I roughed out some cemetery headstone shapes in the background, and introduced more victims to her pile. Each was on a separate layer as I played with their character and placement. The more character I could give them, the more believable they would be, and the more points of interest there would be to keep the viewer interested. I planned to give them a group of their own, like the girl’s, later (Fig.07 and Fig.08).
Notice how I separated her hair on its own layer, so that I could work freely on it without worrying about having to keep retouching her face? I had to be careful that the two would work together without it resembling a crash helmet. I merged them as soon as you could and softened the edges in places to make it more natural. This kind of separation of parts is useful but can lead to way too many layers, even for me! Remember the need to keep control – apart from anything else, everything will slow down as the file size soars if you don’t.
Something I particularly like in Artrage is the ability to make stencils out of images. Using texture images I have on disk already, I opened the stencil palette and navigated to a folder I’d already made called ‘Textures’ (you can put your new stencils in whatever stencil folder you prefer). Click on the ‘Add New Stencil’ button and you can browse your system to an image file of your choosing. Open the image and the stencil is created. They appear as red rectangles (see image). Right-clicking on a PC gives you the option of inverting the stencil (Mac users have to navigate through the tools/stencil). There are really handy stencil transform options using the space bar (move), Alt/Option (scale) and Ctrl/Command (rotate) keys (PC). You can also leave them hidden in place, making them temporarily inactive (Fig.09 and Fig.10) .
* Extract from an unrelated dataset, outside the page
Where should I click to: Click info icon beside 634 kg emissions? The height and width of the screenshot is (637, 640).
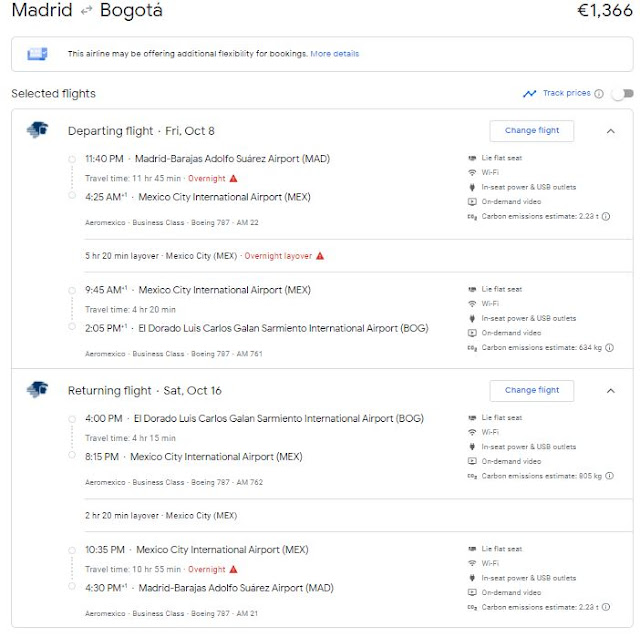[609, 348]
I upped the dpi to 200dpi by the way (image size is 32.5x40cm) – so keeping layers under control becomes more important for file size issues.
To help unify the lighting, I created a flat blue layer on top using the roller. Changing blending mode to Multiply (right-click and navigate to change from default), I reduced the opacity. By painting on it with white or rubbing away with the eraser, you can introduce ‘light’ back into the gloom. I used a single light source overhead to illuminate the scene and pick out details accordingly. I consolidated the forms of her victims somewhat in ‘body colour’ (sorry about the pun), and airbrushed some darker shadows on another ‘Multiply’ layer. This is something else I do a lot. Although again, I repeat: merge these layers when you can to keep the thing moving along and control the file size a bit (Fig.11 and Fig.12)!